4 janvier, c'est la journée mondiale du braille décrétée par l'Onu en 2018. En 2021, c'est aussi le 211ème anniversaire de la naissance de Louis Braille (1809-1852), qui a mis au point cette écriture en relief à six points dédiée aux personnes aveugles et fut honoré par la France puisqu'il repose au Panthéon. Elles sont près de 10 millions sur les cinq continents à accéder à la lecture et à l'écriture grâce à ce système universel qui s'adapte à tous les alphabets, même si les signes peuvent différer d'un pays à l'autre. Avant cette invention, « les personnes aveugles étaient réduites à l'indigence, à la mendicité », explique la Fédération des aveugles de France (FAF). Elles peuvent, depuis, accéder à la lecture et l'écriture ordinaire, mais aussi à l'approche des disciplines scientifiques les plus complexes ainsi qu'à la pratique musicale. Pourtant seulement 12 % l'utilisent aujourd'hui…

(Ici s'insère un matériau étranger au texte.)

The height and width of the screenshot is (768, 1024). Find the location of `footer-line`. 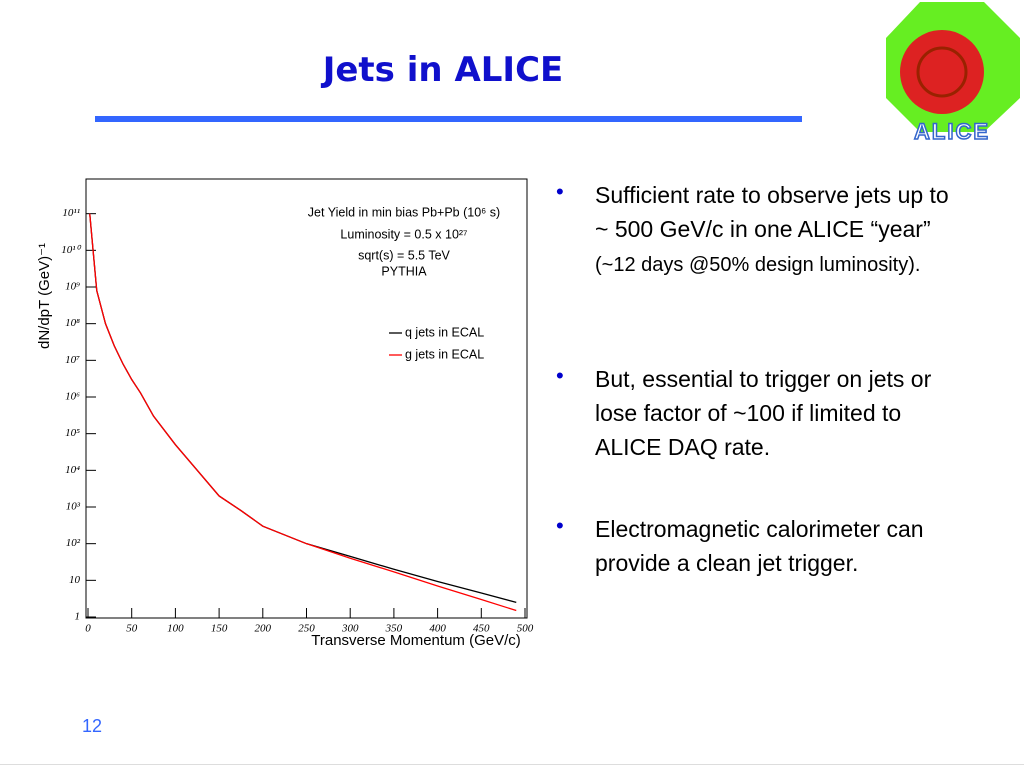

Des politiques pas à la hauteur
La FAF déplore malgré tout un « triste anniversaire » car, selon elle, « les politiques culturelles de nos pays ne soutiennent pas assez la production de livres adaptés », réitérant un appel déjà lancé les années précédentes (article en lien ci-dessous). « La France, pourtant patrie de Braille est loin d'être exemplaire en la matière ; en Europe, elle fait même partie des derniers de la classe », poursuit l'association. Seulement 7 % des livres publiés sont adaptés aux personnes aveugles et amblyopes, sans doute moins s'il s'agit de la seule écriture braille. Vincent Michel, président d'honneur de la FAF, juge cette situation « intolérable ». « Refuser une politique du livre adapté, c'est refuser aux personnes privées de vue un accès à la connaissance, à l'instruction de haut niveau, à un accès normal à l'Université », explique-t-il.
Alternative informatique
Des solutions existent pourtant, l'informatique étant un puissant allié à la production du braille. Malgré plusieurs relances, le ministère de la Culture continue de faire la sourde oreille selon la fédération alors qu'il suffirait de « 3 millions d'euros pour permettre aux personnes aveugles de lire, dans des délais raisonnables et au prix du marché ». A l'heure du « quoi qu'il en coûte », elle juge cette demande « raisonnable » et attend un coup de pouce pour ce « droit fondamental ». Pour Michel Vincent, « le braille reste le seul système permettant une approche autonome du texte écrit », recommandant qu'il soit « parfaitement enseigné aux enfants ». Des voix dissidentes se font pourtant entendre, à l'instar d'Éric Brun-Sanglard, designer et architecte non-voyant. Sur Europe 1, il a vanté les nouvelles technologies qui permettent désormais de s'en passer pour lire : synthèse vocale, plage tactile, reconnaissance de caractères, lecture de texte via une photo, livres audio… De son côté, la Haute autorité pour la diffusion des œuvres et la protection des droits sur Internet (Hadopi) dans un rapport rendu en décembre 2020, mentionne que les livres numériques en braille « conviennent seulement à une faible partie des non-voyants (15 %) », reconnaissant dans le même temps une « offre disponible de livres en format adapté (...) insuffisante ». La Convention des Nations unies relative aux droits des personnes handicapées (CPRD) cite néanmoins le braille comme moyen de communication et le considère comme « essentiel » dans les domaines de l'éducation, de la liberté d'expression et d'opinion, de l'accès à l'information et de l'inclusion sociale de ceux qui l'utilisent.
De belles initiatives
Quelques initiatives sont à signaler pour accéder au plaisir de lire… La « rentrée littéraire pour tous », lancée en 2013, est une opération initiée par le Syndicat national de l'édition (SNE) qui a pour objectif d'éditer les livres phare dans un format numérique adapté (article en lien ci-dessous). En 2020, 425 titres (contre 371 en 2018) sont ainsi disponibles en gros caractères, format audio ou braille numérique. Un record ! En parallèle, le SNE accompagne les éditeurs vers une production de livres numériques en format EPUB3 accessible, nouvelle version performante du format EPUB (« Electronic publication », soit « publication électronique ») pouvant convenir aux publics aveugles, malvoyants ou « dys ». Par ailleurs, la Librairie des grands caractères doit ouvrir ses portes à Paris le 20 janvier 2021. Située 6 rue de Laplace, dans le 5e arrondissement, à deux pas du Panthéon, elle proposera des ouvrages exclusivement adaptés aux amateurs de littérature avec une déficience visuelle, des troubles de l'apprentissage (dys) ou des difficultés cognitives.